» READING TEXT:

+++

# Black/Carbon Center peice look



## Nismo1997 (Dec 26, 2003)

I was looking around on ebay and found this. I read around that a few members here were looking for one so I try and help out

http://cgi.ebay.com/ebaymotors/ws/eBayISAPI.dll?ViewItem&rd=1&item=7936065273&category=33716


----------



## JayL1967 (Apr 30, 2002)

Nismo1997 said:


> I was looking around on ebay and found this. I read around that a few members here were looking for one so I try and help out
> 
> http://cgi.ebay.com/ebaymotors/ws/eBayISAPI.dll?ViewItem&rd=1&item=7936065273&category=33716


That is regular ugly red center bar
This one is the carbon fiber look


----------



## Nismo1997 (Dec 26, 2003)

Ahh I looked at it fast..Looked black at first..I have the black/ Carbon look on mine


----------



## Slayer2003 (Jun 4, 2003)

ey Jay, the one i found in the local 'yard is alot darker of a color than yours, are there different versions or something? yours almost looks silvery, this was more of a light black/carbon color.

+++

A run of records
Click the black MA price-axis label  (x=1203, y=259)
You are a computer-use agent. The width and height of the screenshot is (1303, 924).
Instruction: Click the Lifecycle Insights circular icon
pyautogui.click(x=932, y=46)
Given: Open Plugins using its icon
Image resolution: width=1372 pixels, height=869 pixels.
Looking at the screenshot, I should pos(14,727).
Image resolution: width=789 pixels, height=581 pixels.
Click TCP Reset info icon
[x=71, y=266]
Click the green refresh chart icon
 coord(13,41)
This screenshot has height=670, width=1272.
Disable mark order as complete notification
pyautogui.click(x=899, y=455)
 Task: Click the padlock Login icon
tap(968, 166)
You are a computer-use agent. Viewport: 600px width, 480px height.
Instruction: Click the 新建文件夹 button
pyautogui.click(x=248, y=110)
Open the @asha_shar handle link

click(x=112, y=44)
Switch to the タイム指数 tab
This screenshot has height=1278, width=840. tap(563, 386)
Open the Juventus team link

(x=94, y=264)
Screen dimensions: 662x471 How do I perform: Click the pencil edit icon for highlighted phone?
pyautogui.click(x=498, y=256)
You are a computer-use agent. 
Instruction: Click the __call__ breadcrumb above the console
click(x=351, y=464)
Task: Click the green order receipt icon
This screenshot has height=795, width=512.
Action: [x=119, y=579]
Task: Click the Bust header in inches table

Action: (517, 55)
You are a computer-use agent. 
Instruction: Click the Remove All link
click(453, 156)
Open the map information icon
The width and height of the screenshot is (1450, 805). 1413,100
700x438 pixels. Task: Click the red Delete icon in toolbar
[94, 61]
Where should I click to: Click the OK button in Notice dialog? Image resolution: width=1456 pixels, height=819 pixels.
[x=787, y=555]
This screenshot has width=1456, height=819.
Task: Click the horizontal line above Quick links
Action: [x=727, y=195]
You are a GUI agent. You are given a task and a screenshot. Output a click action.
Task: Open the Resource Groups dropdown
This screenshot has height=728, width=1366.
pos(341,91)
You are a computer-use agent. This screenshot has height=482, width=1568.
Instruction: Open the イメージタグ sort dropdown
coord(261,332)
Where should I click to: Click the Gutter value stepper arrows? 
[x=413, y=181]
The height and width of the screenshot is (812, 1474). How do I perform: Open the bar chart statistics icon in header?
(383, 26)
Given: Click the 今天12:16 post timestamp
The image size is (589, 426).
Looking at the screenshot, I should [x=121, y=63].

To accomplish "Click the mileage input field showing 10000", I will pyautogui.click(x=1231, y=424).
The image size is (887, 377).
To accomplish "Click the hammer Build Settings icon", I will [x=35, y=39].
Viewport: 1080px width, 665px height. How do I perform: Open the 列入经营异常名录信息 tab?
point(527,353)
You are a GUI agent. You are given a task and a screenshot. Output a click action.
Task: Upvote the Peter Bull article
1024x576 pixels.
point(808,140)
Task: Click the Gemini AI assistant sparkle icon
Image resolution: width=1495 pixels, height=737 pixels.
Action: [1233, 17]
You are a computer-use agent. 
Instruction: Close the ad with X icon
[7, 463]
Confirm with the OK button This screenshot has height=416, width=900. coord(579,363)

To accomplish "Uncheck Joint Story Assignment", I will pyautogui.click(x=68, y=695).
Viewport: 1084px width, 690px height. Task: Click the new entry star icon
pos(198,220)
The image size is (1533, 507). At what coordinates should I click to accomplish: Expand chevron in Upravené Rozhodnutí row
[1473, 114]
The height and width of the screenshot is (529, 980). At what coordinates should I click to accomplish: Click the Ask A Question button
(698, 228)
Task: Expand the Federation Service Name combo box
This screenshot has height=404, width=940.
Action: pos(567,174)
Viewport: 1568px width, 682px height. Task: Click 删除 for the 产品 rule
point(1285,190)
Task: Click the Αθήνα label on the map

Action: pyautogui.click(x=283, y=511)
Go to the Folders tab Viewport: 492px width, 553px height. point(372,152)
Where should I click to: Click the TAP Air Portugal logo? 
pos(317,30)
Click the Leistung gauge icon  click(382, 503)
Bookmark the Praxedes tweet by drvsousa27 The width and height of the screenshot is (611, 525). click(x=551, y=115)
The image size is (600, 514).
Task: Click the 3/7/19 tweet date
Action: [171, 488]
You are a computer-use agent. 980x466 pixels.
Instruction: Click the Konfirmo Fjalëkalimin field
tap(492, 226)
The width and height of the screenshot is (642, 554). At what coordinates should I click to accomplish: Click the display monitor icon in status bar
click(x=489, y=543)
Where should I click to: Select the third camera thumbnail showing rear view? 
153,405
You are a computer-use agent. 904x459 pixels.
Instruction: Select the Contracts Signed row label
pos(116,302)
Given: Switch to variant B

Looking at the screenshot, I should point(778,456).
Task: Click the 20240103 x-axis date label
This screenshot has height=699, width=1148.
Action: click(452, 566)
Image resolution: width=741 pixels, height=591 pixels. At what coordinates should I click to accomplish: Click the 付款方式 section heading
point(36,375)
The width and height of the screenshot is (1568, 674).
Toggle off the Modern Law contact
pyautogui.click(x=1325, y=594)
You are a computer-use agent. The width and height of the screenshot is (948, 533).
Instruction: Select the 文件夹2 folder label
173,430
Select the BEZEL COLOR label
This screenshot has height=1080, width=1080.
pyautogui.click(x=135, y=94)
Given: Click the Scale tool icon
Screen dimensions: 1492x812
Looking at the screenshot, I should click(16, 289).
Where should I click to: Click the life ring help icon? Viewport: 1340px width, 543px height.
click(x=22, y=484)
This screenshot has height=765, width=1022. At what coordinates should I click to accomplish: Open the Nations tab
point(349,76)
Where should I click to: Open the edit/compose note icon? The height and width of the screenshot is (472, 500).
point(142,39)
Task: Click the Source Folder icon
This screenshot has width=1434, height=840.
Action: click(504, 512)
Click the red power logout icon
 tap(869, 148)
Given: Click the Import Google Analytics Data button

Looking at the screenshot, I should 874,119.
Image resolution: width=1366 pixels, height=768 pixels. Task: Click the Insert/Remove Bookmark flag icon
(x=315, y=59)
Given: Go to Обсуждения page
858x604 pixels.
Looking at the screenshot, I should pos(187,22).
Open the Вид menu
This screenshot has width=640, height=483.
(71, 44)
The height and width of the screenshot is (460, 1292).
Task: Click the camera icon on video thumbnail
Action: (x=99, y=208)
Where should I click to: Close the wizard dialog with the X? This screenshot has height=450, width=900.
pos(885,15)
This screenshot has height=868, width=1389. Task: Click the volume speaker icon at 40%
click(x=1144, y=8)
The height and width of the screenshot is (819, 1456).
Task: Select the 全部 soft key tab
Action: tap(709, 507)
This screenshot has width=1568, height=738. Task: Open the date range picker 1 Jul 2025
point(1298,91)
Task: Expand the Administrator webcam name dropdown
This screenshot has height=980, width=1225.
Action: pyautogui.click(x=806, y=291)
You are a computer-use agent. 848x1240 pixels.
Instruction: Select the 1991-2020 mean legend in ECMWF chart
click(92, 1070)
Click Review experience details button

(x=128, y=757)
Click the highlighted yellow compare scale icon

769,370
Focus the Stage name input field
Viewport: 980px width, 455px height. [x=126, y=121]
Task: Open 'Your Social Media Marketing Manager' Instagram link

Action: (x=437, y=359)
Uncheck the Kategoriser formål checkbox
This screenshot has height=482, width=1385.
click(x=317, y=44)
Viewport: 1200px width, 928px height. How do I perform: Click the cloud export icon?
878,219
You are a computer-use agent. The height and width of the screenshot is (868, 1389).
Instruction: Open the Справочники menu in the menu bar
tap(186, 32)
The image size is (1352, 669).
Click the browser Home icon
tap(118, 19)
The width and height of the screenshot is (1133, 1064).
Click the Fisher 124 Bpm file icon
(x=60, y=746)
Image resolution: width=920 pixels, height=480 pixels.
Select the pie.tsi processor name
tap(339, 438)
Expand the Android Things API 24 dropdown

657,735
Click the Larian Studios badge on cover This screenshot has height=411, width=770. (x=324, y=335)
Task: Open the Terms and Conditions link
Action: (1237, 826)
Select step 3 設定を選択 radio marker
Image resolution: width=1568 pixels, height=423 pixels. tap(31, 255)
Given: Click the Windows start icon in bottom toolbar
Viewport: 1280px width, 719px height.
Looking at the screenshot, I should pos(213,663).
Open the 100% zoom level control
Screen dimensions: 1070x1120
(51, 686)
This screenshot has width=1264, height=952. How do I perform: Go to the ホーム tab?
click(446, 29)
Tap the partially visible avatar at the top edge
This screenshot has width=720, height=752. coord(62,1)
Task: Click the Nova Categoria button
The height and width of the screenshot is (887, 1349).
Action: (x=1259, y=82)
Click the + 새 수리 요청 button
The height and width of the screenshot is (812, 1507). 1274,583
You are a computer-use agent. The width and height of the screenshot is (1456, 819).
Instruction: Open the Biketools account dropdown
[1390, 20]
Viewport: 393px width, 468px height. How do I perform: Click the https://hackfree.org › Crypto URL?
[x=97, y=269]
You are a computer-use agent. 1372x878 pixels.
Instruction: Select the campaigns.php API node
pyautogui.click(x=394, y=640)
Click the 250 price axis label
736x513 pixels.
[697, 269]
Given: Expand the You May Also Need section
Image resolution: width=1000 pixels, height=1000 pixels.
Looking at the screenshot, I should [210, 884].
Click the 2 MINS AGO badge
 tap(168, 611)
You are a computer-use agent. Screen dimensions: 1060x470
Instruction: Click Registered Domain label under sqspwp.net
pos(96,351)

+++

» JOBS:
1/ Translate into Spanish the following sentence from the forum thread on the center piece: "This one is the carbon fiber look."
2/ Reproduce the passage of the forum thread on the center piece that runs from "## Slayer2003 (Jun" to "light black/carbon color.", keeping every word and mark unchanged.

» ANSWERS FOR THE TASKS:
1/ Esta tiene el aspecto de fibra de carbono.

2/
## Slayer2003 (Jun 4, 2003)

ey Jay, the one i found in the local 'yard is alot darker of a color than yours, are there different versions or something? yours almost looks silvery, this was more of a light black/carbon color.